Exactly and in full, give the records again.
----
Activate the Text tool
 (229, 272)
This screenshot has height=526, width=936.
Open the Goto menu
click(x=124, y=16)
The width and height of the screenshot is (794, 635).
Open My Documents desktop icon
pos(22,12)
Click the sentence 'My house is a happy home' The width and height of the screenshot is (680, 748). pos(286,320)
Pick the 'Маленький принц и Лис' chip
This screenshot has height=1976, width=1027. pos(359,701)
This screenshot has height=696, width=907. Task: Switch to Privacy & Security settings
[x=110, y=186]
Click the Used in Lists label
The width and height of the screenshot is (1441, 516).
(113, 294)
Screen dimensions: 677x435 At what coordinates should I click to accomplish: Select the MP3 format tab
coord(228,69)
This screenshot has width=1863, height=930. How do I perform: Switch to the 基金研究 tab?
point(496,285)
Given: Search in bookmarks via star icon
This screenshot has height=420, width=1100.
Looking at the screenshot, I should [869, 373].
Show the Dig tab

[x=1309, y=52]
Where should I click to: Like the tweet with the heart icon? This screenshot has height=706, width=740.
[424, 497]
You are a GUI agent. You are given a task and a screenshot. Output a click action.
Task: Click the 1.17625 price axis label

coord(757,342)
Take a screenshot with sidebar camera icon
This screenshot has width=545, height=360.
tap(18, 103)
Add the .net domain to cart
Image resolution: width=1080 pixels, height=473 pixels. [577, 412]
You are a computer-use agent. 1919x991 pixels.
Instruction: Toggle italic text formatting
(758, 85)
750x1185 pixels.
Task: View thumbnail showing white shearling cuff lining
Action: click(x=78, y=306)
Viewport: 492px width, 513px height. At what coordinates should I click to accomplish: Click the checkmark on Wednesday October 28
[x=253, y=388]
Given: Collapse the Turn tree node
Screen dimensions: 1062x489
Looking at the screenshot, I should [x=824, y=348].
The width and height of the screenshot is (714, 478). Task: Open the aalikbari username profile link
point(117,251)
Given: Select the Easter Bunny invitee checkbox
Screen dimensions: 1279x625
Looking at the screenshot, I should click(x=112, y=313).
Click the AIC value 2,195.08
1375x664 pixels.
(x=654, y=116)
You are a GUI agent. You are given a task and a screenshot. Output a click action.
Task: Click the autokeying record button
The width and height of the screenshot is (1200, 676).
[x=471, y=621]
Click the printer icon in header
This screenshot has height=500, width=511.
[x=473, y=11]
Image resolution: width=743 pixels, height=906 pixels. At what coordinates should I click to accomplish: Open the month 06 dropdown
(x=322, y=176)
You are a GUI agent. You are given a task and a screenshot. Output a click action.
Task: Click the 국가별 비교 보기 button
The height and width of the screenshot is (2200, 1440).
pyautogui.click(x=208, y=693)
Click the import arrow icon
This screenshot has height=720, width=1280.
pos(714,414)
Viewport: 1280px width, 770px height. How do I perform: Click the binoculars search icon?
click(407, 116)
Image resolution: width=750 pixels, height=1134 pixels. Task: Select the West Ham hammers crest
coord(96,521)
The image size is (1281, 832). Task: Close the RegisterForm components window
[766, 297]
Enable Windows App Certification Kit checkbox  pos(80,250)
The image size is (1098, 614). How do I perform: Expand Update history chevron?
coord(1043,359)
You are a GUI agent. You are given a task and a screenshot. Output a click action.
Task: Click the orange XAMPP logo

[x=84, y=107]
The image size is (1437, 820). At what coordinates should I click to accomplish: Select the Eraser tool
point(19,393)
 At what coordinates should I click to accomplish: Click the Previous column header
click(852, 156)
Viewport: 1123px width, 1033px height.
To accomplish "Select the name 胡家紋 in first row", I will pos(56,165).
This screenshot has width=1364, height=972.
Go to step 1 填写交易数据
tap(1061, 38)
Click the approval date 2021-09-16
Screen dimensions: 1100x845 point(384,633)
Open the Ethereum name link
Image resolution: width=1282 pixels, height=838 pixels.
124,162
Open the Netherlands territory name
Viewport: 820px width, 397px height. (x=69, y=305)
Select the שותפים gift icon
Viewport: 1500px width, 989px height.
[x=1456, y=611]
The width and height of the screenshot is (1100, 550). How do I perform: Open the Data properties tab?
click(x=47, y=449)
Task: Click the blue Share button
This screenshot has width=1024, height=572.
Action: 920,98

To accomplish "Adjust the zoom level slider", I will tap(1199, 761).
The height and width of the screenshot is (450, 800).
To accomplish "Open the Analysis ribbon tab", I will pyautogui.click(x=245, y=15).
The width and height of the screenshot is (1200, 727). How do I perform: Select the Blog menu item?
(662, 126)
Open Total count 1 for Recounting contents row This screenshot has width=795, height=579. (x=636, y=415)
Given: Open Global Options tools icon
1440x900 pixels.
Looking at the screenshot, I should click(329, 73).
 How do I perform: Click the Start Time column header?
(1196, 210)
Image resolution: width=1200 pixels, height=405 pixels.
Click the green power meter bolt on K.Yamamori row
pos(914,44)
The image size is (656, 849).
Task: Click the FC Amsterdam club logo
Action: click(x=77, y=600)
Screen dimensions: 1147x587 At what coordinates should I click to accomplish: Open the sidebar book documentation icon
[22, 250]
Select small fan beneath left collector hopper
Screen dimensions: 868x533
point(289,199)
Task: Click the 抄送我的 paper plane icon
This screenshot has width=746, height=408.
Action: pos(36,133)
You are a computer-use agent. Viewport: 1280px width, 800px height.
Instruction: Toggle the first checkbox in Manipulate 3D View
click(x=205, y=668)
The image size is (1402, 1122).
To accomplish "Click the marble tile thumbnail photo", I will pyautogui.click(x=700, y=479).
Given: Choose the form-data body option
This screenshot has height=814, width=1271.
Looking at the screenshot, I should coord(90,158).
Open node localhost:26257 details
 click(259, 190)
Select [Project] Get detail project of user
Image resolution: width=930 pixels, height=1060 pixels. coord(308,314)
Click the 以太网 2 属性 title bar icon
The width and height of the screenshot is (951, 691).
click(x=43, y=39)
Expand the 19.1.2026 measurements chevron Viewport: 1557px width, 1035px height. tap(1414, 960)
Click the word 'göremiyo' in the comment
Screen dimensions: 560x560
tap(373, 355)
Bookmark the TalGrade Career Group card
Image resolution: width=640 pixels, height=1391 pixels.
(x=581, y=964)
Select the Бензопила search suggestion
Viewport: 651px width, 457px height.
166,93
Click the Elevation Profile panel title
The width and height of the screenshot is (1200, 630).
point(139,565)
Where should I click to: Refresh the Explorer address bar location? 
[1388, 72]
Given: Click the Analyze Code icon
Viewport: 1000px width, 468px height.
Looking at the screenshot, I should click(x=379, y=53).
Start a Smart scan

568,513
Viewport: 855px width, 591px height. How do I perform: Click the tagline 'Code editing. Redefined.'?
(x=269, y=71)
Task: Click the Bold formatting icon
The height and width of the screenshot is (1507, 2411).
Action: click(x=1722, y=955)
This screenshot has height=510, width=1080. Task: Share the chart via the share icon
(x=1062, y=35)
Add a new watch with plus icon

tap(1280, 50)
----
The answer:
Activate the Text tool
 (229, 272)
This screenshot has height=526, width=936.
Open the Goto menu
click(x=124, y=16)
The width and height of the screenshot is (794, 635).
Open My Documents desktop icon
pos(22,12)
Click the sentence 'My house is a happy home' The width and height of the screenshot is (680, 748). pos(286,320)
Pick the 'Маленький принц и Лис' chip
This screenshot has height=1976, width=1027. pos(359,701)
This screenshot has height=696, width=907. Task: Switch to Privacy & Security settings
[x=110, y=186]
Click the Used in Lists label
The width and height of the screenshot is (1441, 516).
(113, 294)
Screen dimensions: 677x435 At what coordinates should I click to accomplish: Select the MP3 format tab
coord(228,69)
This screenshot has width=1863, height=930. How do I perform: Switch to the 基金研究 tab?
point(496,285)
Given: Search in bookmarks via star icon
This screenshot has height=420, width=1100.
Looking at the screenshot, I should [869, 373].
Show the Dig tab

[x=1309, y=52]
Where should I click to: Like the tweet with the heart icon? This screenshot has height=706, width=740.
[424, 497]
You are a GUI agent. You are given a task and a screenshot. Output a click action.
Task: Click the 1.17625 price axis label

coord(757,342)
Take a screenshot with sidebar camera icon
This screenshot has width=545, height=360.
tap(18, 103)
Add the .net domain to cart
Image resolution: width=1080 pixels, height=473 pixels. [577, 412]
You are a computer-use agent. 1919x991 pixels.
Instruction: Toggle italic text formatting
(758, 85)
750x1185 pixels.
Task: View thumbnail showing white shearling cuff lining
Action: click(x=78, y=306)
Viewport: 492px width, 513px height. At what coordinates should I click to accomplish: Click the checkmark on Wednesday October 28
[x=253, y=388]
Given: Collapse the Turn tree node
Screen dimensions: 1062x489
Looking at the screenshot, I should [x=824, y=348].
The width and height of the screenshot is (714, 478). Task: Open the aalikbari username profile link
point(117,251)
Given: Select the Easter Bunny invitee checkbox
Screen dimensions: 1279x625
Looking at the screenshot, I should click(x=112, y=313).
Click the AIC value 2,195.08
1375x664 pixels.
(x=654, y=116)
You are a GUI agent. You are given a task and a screenshot. Output a click action.
Task: Click the autokeying record button
The width and height of the screenshot is (1200, 676).
[x=471, y=621]
Click the printer icon in header
This screenshot has height=500, width=511.
[x=473, y=11]
Image resolution: width=743 pixels, height=906 pixels. At what coordinates should I click to accomplish: Open the month 06 dropdown
(x=322, y=176)
You are a GUI agent. You are given a task and a screenshot. Output a click action.
Task: Click the 국가별 비교 보기 button
The height and width of the screenshot is (2200, 1440).
pyautogui.click(x=208, y=693)
Click the import arrow icon
This screenshot has height=720, width=1280.
pos(714,414)
Viewport: 1280px width, 770px height. How do I perform: Click the binoculars search icon?
click(407, 116)
Image resolution: width=750 pixels, height=1134 pixels. Task: Select the West Ham hammers crest
coord(96,521)
The image size is (1281, 832). Task: Close the RegisterForm components window
[766, 297]
Enable Windows App Certification Kit checkbox  pos(80,250)
The image size is (1098, 614). How do I perform: Expand Update history chevron?
coord(1043,359)
You are a GUI agent. You are given a task and a screenshot. Output a click action.
Task: Click the orange XAMPP logo

[x=84, y=107]
The image size is (1437, 820). At what coordinates should I click to accomplish: Select the Eraser tool
point(19,393)
 At what coordinates should I click to accomplish: Click the Previous column header
click(852, 156)
Viewport: 1123px width, 1033px height.
To accomplish "Select the name 胡家紋 in first row", I will pos(56,165).
This screenshot has width=1364, height=972.
Go to step 1 填写交易数据
tap(1061, 38)
Click the approval date 2021-09-16
Screen dimensions: 1100x845 point(384,633)
Open the Ethereum name link
Image resolution: width=1282 pixels, height=838 pixels.
124,162
Open the Netherlands territory name
Viewport: 820px width, 397px height. (x=69, y=305)
Select the שותפים gift icon
Viewport: 1500px width, 989px height.
[x=1456, y=611]
The width and height of the screenshot is (1100, 550). How do I perform: Open the Data properties tab?
click(x=47, y=449)
Task: Click the blue Share button
This screenshot has width=1024, height=572.
Action: 920,98

To accomplish "Adjust the zoom level slider", I will tap(1199, 761).
The height and width of the screenshot is (450, 800).
To accomplish "Open the Analysis ribbon tab", I will pyautogui.click(x=245, y=15).
The width and height of the screenshot is (1200, 727). How do I perform: Select the Blog menu item?
(662, 126)
Open Total count 1 for Recounting contents row This screenshot has width=795, height=579. (x=636, y=415)
Given: Open Global Options tools icon
1440x900 pixels.
Looking at the screenshot, I should click(329, 73).
 How do I perform: Click the Start Time column header?
(1196, 210)
Image resolution: width=1200 pixels, height=405 pixels.
Click the green power meter bolt on K.Yamamori row
pos(914,44)
The image size is (656, 849).
Task: Click the FC Amsterdam club logo
Action: click(x=77, y=600)
Screen dimensions: 1147x587 At what coordinates should I click to accomplish: Open the sidebar book documentation icon
[22, 250]
Select small fan beneath left collector hopper
Screen dimensions: 868x533
point(289,199)
Task: Click the 抄送我的 paper plane icon
This screenshot has width=746, height=408.
Action: pos(36,133)
You are a computer-use agent. Viewport: 1280px width, 800px height.
Instruction: Toggle the first checkbox in Manipulate 3D View
click(x=205, y=668)
The image size is (1402, 1122).
To accomplish "Click the marble tile thumbnail photo", I will pyautogui.click(x=700, y=479).
Given: Choose the form-data body option
This screenshot has height=814, width=1271.
Looking at the screenshot, I should coord(90,158).
Open node localhost:26257 details
 click(259, 190)
Select [Project] Get detail project of user
Image resolution: width=930 pixels, height=1060 pixels. coord(308,314)
Click the 以太网 2 属性 title bar icon
The width and height of the screenshot is (951, 691).
click(x=43, y=39)
Expand the 19.1.2026 measurements chevron Viewport: 1557px width, 1035px height. tap(1414, 960)
Click the word 'göremiyo' in the comment
Screen dimensions: 560x560
tap(373, 355)
Bookmark the TalGrade Career Group card
Image resolution: width=640 pixels, height=1391 pixels.
(x=581, y=964)
Select the Бензопила search suggestion
Viewport: 651px width, 457px height.
166,93
Click the Elevation Profile panel title
The width and height of the screenshot is (1200, 630).
point(139,565)
Where should I click to: Refresh the Explorer address bar location? 
[1388, 72]
Given: Click the Analyze Code icon
Viewport: 1000px width, 468px height.
Looking at the screenshot, I should click(x=379, y=53).
Start a Smart scan

568,513
Viewport: 855px width, 591px height. How do I perform: Click the tagline 'Code editing. Redefined.'?
(x=269, y=71)
Task: Click the Bold formatting icon
The height and width of the screenshot is (1507, 2411).
Action: click(x=1722, y=955)
This screenshot has height=510, width=1080. Task: Share the chart via the share icon
(x=1062, y=35)
Add a new watch with plus icon

tap(1280, 50)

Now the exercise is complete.